Report every line of the entries that contains the word "computer".

Records from a dataset:
# # #

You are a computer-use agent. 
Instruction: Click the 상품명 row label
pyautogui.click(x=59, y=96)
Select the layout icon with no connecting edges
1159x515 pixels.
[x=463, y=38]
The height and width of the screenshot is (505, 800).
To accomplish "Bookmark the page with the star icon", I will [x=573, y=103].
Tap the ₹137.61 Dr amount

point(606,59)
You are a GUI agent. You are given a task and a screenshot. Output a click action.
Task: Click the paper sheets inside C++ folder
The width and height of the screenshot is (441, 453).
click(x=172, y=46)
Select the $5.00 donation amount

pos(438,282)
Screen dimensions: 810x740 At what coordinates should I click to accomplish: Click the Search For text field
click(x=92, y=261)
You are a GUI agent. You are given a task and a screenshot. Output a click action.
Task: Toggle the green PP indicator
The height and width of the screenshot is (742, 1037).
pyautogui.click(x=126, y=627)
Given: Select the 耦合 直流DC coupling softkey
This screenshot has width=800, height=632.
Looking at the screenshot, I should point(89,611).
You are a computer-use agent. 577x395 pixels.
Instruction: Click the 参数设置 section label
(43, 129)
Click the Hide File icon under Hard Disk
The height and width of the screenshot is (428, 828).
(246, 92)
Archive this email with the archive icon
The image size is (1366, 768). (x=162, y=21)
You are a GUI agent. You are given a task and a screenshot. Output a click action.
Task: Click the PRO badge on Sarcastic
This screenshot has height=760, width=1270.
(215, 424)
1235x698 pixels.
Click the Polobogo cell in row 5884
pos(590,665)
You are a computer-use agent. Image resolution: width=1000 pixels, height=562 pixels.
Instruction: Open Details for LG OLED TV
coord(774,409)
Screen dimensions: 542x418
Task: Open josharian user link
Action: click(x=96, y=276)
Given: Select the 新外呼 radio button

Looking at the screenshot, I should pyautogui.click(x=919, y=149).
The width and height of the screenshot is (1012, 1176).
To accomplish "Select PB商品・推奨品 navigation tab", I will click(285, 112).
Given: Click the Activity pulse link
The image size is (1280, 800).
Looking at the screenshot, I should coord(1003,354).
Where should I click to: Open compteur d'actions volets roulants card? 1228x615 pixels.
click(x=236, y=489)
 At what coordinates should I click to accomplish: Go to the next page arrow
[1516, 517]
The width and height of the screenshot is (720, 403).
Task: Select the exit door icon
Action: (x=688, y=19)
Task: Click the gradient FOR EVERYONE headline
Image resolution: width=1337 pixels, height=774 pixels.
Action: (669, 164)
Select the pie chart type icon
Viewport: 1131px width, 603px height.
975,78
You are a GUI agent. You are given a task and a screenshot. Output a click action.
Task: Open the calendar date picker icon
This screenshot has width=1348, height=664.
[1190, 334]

# # #

Written solution:
You are a computer-use agent. 
You are a computer-use agent. 577x395 pixels.
You are a computer-use agent. Image resolution: width=1000 pixels, height=562 pixels.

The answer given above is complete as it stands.